Electric vehicles granted grace period to avoid Brexit tariffs

The electric vehicle industry has four years to prepare for stricter quotas for non-EU parts [Paul Brennan / Pixabay]

Electric vehicles traded between the EU and the UK have been given a grace period to prevent trade being slammed with tariffs, but battery producers need to start preparing now to meet the deadline, industry sources say.

Under the new EU-UK trade agreement, a maximum of 45% of car parts are allowed to originate from outside the EU in order to benefit from zero-tariff trade between the two sides. Above that threshold, they will face tariffs.

However, because most batteries for electric vehicles come from outside Europe, an annex to the deal grants a grace period for the industry to bring production within its borders.

Until 2023, electric vehicles require at least 40% of content originating from the EU or the UK while batteries require 30% to avoid tariffs. After that, until 2026, electric vehicles require 45% and batteries 50-60%.

“The phase-in addresses a big concern for the industry because to create a battery industry you really need to have scale and demand. The phase-in helps ensure trade can continue, but may not be long enough,” said Nils Poel from CLEPA, the European association of automotive suppliers.

While the industry expects production of electric vehicles, including batteries, to increase in Europe, it can take up to five years to plan and develop a battery plant.

Even EU-produced battery cells contain, at best, around 20-30% of EU originating content, so the 45% requirement would be challenging for electric vehicle producers.

“That’s extremely restrictive. I’m not aware of any other rule in any agreement that goes quite as deep in the supply chain as that,” said Jonathan O’Riordon, international trade director at the European Automobile Manufacturers Association (ACEA).

Batteries for electric vehicles are 30-40% of their value and are not currently produced in sufficient quantities in Europe to meet demand. The European Commission expects a 14-fold increase in battery demand by 2030, mostly due to the 30 million electric vehicles it says will be on Europe’s roads by then.

Once the transition period ends, manufacturers will be requested to deliver battery packs made in the EU with chemicals also sourced in Europe. A worry for the industry is that both battery manufacturing and chemical producers are far behind other parts of the world.

“There’s an inherent risk there. If they can’t meet it in terms of cost or quality competitiveness, then that’s a concern for us because ultimately if we’re paying more for the battery, it makes this future of driving in Europe harder to access for consumers,” said O’Riordon.

If electric vehicles cannot meet the rules of origin, they will face 10% tariffs entering the UK and 10-22% tariffs entering the EU.

It’s one of several problems the car industry is faced with after the EU-UK trade deal came into force.

The supply chain for vehicles is complex and includes many small and medium enterprises, who may have never traded outside of the EU single market before.
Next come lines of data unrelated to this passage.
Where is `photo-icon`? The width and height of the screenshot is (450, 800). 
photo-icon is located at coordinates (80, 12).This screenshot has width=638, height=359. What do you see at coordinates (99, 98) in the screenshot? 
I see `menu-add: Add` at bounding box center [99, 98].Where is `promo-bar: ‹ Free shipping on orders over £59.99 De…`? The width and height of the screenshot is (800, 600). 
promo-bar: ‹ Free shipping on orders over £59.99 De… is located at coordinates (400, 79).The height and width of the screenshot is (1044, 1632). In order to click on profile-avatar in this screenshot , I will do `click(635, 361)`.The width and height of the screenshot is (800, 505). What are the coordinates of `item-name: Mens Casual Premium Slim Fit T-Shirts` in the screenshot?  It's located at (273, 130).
Additional costs are foreseen for manufacturers, as they cope with more paperwork and dual certification.

Divergence is also a concern for the industry, which relies on a high level of interconnectivity between the EU and the UK. While the UK is currently almost completely aligned with the EU, there are fears it will diverge.

While extending lead times and providing storage facilities can help overcome customs issues, distance can create problems if customs capacity becomes overwhelmed and ports clog up. As a result, goods might end up being blocked for unpredictable lengths of time, O’Riordon warned.

While ACEA says the UK is not likely to be at a disadvantage from the new trade agreement, the situation may be different for suppliers of car parts.

Preliminary evidence suggestthat investments and sourcing are changing in favour of businesses operating in the single market, according to Poel.

“If you have to do more paperwork, you would ideally do it with suppliers that are in the same regulatory orbit or face less complex customs procedures. That means that, for certain suppliers, there will be competitive disadvantages of no longer being part of the single market,” Poel said.

There is a review clause in the deal to extend this grace period that either party can initiate.